The discourse made many references to the sense of pride that Dr Browne held for Trinity and how following his death in 1997, Dr Browne’s papers were gifted to Trinity by his widow, Phyllis, which contain 37 boxes of manuscripts, with drafts of speeches and articles, as well as early versions of his memoir Against the Tide.
The Tánaiste said:
Trinity meant a lot to Noel Browne, it educated and trained him to be a doctor, it was where he met his beloved wife, Phyllis, it was the constituency that elected him to the Seanad. It was the place that honoured him so publicly when he was otherwise forgotten and ignored.
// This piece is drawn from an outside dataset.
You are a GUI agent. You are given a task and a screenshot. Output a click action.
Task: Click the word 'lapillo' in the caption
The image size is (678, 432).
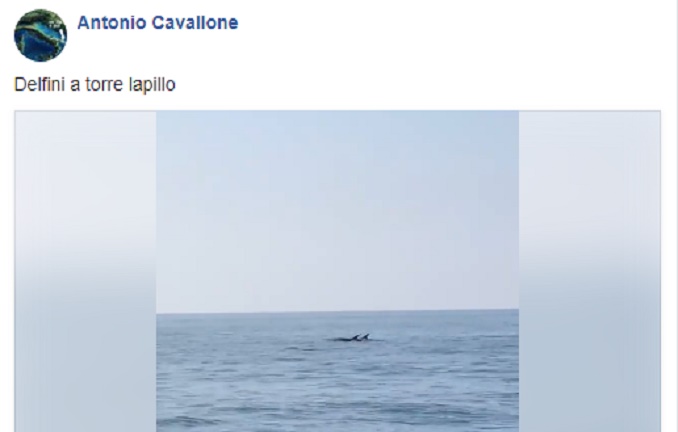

When Trinity’s autonomy and governance came under threat in the 1990s he rushed into print to condemn the proposed universities legislation.”
The Tánaiste spoke of Dr Browne’s early life, the sadness of his childhood and the forces which drove him throughout his life to fight against prejudice, poverty, and injustice.
He was a member of five different political parties over the course of his career, but as the Tánaiste noted, he was never a member of Fine Gael. He became the youngest minister in the Government, when he was made Minister for Health at age of thirty-two and notably, the first TD since independence to be made a Minister on their first day in office.
The Tánaiste highlighted that both Browne and his wife Phyllis contracted TB, and their experiences coupled with his own mother’s death from the disease made him determined to fight the spread of TB and help those suffering from it. His research into the disease as a medical student at Trinity became the basis of the medical doctorate, he was awarded in 1946, ‘for original research into the blood sedimentation rate of tuberculosis sufferers’. Later as Minister for Health and as part of his war against TB he established the national blood transfusion service in August 1948, something, the Tánaiste remarked “that has left a lasting legacy.”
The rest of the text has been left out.